* STATED TASK: Copy the text on Unitarian Universalist principles from "Saturday, February 20, 2010" up to and including "process of discernment?", putting "biases" in place of "prejudices".

* TEXT SEGMENT:
Saturday, February 20, 2010
by Desmond Ravenstone
When asked what Unitarian Universalists believe, we often point to our Seven Principles as a guide to our shared values. These principles are also cited in how we respond to various issues and questions in our lives, both individually and collectively. Yet this can also raise the question of how we apply them in various situations. Are we consistent, or selective? Do we apply all of the principles to a given problem, or only one at a time? And do we use them to “filter” our possible preconceptions and prejudices, or to challenge them in a more active process of discernment?
In the anthology Reverend X: How Generation X Ministers Are Shaping Unitarian Universalism, the Reverend John Cullinan recalls an incident related to him through an online message board:
A woman had come to the director of religious education at a church looking to volunteer as a teacher. In the course of their conversation, she admitted that she made the bulk of her living as a dominatrix. The DRE was troubled by this and explained that he found himself with a dilemma. “Do I,” he wondered, “ignore this information and take on a willing volunteer? Or do I reject her and avoid the potential controversy, or worse?”

* DATASET RECORDS:
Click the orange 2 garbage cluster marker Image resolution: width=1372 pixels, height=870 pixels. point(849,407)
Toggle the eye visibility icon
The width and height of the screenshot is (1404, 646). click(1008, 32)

...

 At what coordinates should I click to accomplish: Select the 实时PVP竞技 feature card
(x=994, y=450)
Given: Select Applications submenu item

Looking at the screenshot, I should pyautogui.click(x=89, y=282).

* RESULT OF THE TASK:
Saturday, February 20, 2010
by Desmond Ravenstone
When asked what Unitarian Universalists believe, we often point to our Seven Principles as a guide to our shared values. These principles are also cited in how we respond to various issues and questions in our lives, both individually and collectively. Yet this can also raise the question of how we apply them in various situations. Are we consistent, or selective? Do we apply all of the principles to a given problem, or only one at a time? And do we use them to “filter” our possible preconceptions and biases, or to challenge them in a more active process of discernment?